In my opinion, I think it’s less important what we call these communications than what we intend them to achieve. If we move beyond the semantics associated with what a traditional “press/news/media release” represents the debate becomes a little bit less debatable. What PR people are attempting to do hasn’t changed: “sell their story.” Doing that may still involve the use of traditional news releases. It may also involve much less formal online pitches via email or social media.
When I teach PR classes I’ve augmented the traditional discussion of “formatting the news release” to focusing on how to deliver the same information via new channels – e.g. email/social media. Much less formal now, but the bottom line is still that PR people need to connect with and compel journalists/reporters to pick up on their stories. Today, while traditional news releases still have their place, it is far more likely that PR people and others hoping to get media coverage will connect with the media via email or via social media.
Still, while most of these pitches are far more informal than they used to be, there is still a place for the “traditional” media release. For one thing, it can be useful for many organizations to have an online repository of their releases available to the media and other audiences as a source of ongoing information.

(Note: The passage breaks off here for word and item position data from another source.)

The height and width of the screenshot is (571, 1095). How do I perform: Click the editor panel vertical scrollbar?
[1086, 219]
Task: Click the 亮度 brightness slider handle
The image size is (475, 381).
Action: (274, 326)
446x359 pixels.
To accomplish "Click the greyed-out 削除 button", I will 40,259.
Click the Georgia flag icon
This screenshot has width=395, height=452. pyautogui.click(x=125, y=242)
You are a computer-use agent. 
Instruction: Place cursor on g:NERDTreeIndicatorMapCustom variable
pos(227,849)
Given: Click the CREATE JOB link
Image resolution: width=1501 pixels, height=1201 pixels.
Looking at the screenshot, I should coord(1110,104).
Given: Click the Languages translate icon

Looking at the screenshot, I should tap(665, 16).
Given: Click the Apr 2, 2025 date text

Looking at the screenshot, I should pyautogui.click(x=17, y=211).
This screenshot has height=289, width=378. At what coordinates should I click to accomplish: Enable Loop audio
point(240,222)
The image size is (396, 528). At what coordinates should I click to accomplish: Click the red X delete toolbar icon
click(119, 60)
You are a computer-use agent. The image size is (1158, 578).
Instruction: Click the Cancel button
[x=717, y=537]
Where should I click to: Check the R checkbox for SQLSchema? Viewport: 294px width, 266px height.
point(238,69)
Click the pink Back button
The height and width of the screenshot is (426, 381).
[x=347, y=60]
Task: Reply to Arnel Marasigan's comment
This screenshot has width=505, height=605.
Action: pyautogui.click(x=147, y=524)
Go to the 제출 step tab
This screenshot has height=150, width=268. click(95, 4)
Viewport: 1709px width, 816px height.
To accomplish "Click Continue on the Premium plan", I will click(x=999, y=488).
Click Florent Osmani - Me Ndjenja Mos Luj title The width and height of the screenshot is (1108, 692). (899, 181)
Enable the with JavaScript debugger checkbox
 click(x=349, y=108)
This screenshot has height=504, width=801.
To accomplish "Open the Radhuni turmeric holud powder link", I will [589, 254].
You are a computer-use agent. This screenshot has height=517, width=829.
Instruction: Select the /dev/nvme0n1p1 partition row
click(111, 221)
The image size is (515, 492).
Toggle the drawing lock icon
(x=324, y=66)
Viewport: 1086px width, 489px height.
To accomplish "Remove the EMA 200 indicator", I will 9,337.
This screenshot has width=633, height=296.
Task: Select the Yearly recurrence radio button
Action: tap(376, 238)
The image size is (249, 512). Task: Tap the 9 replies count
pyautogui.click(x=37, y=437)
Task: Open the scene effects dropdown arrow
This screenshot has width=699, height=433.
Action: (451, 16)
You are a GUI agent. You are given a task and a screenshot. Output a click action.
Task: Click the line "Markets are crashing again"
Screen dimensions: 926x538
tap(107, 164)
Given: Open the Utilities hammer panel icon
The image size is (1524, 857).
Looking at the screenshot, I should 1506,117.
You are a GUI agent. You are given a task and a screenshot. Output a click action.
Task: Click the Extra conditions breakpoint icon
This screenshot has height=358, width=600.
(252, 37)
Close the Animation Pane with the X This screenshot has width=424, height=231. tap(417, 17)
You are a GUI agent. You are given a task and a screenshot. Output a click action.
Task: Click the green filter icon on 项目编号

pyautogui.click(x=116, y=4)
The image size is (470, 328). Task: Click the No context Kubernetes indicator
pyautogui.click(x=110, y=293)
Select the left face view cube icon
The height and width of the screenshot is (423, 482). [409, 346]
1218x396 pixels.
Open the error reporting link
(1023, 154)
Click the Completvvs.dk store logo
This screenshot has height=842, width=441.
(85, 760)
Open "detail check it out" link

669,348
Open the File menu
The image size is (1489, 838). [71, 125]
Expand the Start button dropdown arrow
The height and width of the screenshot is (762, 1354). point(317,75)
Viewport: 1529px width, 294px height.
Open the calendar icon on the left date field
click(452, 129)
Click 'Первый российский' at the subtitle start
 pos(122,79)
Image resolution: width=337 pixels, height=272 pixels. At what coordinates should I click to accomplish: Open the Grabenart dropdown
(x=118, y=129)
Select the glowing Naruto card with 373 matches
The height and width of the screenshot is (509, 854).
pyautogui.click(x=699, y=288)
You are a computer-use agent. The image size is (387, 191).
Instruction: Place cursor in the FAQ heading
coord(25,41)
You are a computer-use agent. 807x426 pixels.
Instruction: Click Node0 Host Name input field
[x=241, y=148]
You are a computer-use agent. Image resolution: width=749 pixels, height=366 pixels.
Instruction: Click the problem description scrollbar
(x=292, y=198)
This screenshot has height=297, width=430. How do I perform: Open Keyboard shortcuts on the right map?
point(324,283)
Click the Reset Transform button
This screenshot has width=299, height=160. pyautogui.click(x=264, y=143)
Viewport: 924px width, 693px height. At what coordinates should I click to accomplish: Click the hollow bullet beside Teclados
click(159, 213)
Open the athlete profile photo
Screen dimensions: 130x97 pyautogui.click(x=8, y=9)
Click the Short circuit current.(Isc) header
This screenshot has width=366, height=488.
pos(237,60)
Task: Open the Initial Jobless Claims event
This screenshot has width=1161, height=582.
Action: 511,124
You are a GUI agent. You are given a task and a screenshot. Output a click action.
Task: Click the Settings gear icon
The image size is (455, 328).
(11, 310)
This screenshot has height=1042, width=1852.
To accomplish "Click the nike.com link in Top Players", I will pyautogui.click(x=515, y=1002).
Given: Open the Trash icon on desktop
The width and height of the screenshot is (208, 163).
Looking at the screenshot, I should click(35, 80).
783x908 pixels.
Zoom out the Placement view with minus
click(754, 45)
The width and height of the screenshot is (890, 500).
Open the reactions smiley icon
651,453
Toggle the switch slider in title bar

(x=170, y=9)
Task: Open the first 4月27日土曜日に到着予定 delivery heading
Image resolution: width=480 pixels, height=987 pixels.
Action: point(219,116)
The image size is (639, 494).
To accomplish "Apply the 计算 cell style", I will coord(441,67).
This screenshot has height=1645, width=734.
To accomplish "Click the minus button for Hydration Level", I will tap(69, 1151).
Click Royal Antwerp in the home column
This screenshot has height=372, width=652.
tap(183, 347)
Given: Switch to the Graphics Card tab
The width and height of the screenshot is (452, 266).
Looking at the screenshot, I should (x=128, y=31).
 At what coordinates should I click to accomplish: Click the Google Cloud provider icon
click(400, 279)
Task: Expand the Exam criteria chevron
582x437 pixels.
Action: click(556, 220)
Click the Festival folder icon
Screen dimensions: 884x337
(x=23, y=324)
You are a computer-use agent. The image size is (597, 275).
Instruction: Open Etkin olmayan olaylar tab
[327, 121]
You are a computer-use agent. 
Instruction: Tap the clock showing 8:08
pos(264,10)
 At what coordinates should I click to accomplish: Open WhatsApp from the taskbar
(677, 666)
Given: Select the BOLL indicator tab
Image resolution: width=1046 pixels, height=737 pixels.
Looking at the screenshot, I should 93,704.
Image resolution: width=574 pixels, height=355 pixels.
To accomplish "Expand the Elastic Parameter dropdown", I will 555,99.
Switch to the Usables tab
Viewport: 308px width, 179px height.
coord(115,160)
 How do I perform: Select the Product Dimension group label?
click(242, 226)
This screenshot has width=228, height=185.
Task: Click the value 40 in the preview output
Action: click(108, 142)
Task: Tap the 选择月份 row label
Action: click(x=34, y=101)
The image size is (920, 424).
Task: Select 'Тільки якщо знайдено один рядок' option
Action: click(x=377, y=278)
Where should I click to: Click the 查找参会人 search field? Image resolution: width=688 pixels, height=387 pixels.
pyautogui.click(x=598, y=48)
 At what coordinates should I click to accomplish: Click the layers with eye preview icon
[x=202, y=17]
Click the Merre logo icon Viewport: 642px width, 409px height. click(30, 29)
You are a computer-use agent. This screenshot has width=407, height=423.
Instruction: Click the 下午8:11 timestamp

Presenting these in traditional news release format is still quite common (just go online to any large organization and check out the “news” or “media” section of their web sites). Traditional news releases also are still distributed widely through channels such as PRNewswire, BusinessWire and others (although in my observations these releases are designed more to drive SEO than to generate actual media coverage).
The discussion of whether the news release is dying is really no different from discussions about whether newspaper ads or yellow page listings are dying–or already dead. It’s not really the concept that may be dead, it’s the delivery channels and, consequently, the format of the messages.
The bottom line, as with any other form of communication, is that the audience and objective should drive the format.